Anoche soñé con flores. Millones de flores de colores que rozaban el horizonte prolongándose hasta el infinito. Una bellísima masa de pequeños puntos como si se tratara de una pintura impresionista, luces y sombras a través de un intenso colorido. Y yo estaba allí, en medio acariciándolas, mientras me hacían cosquillas en la mano, libres y serenas, mirando hacia el cielo abierto, ellas y yo.
Me he pasado todo el día pensando en esta sensación y en este paisaje, deseando poder aparecer allí otra vez, esperando que fuese real y me acabo de dar cuenta de que existe.

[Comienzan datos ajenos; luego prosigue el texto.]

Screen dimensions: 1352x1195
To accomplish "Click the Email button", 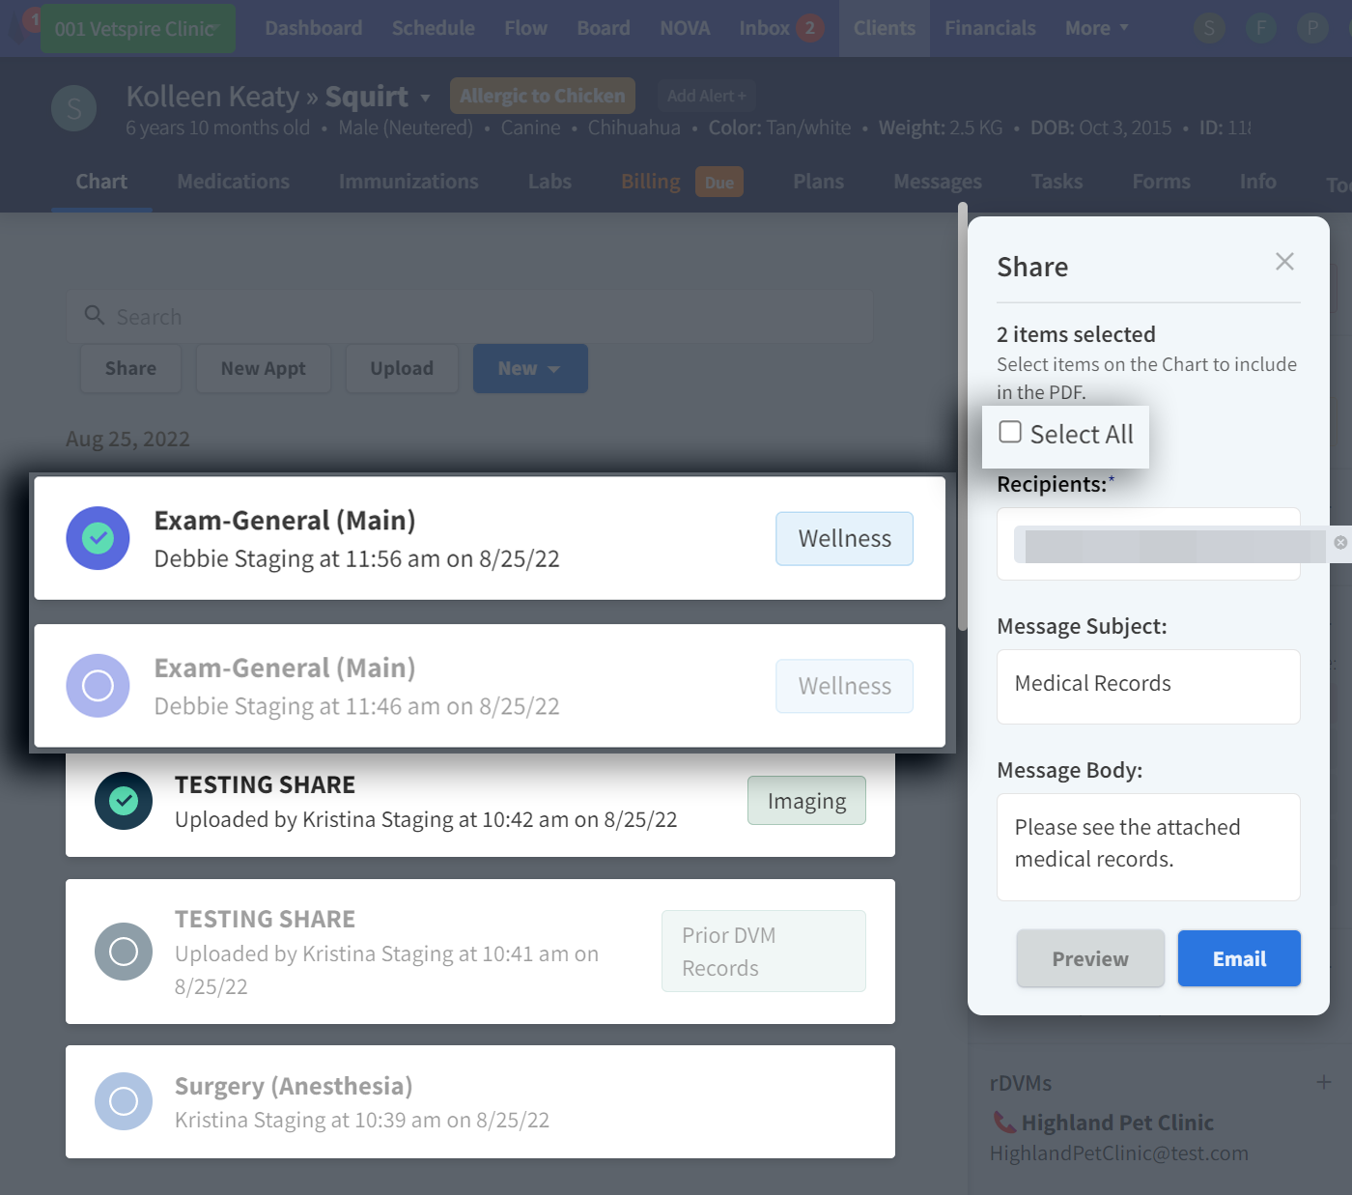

Grandes agrupaciones de flores que se despiertan en todas las estaciones del año, transformando el paisaje con su diversidad de colores y formas, unas 200 hectáreas para celebrar la grandeza en cada minúsculo pétalo, es el Hitachi Seaside Park de Japón, un espectacular parque en el que la protagonista es la flor.

En Hitachi paseo entre sutiles colinas vestidas del color fucsia de las Kochia, unas “bolas” estáticas bajo el sol pero ondulantes apenas el viento las acaricia, son un magnifico lienzo otoñal de toda una gama de rojos y ocres. Atravieso senderos entre la sombra y la luz de ligeros pinos japoneses donde, a sus pies, se elevan Cosmos, Narcisos, Tulipanes, Rosas…Y puedo llegar a mi sueño, unos cuatro millones de Nemophilas, que miran al sol deseando hacerme cosquillas, los “ojos azules de bebe” que se presentan traviesos en mayo confundiéndose con el cielo.

Si, es verdad que los sueños no siempre son solo sueños.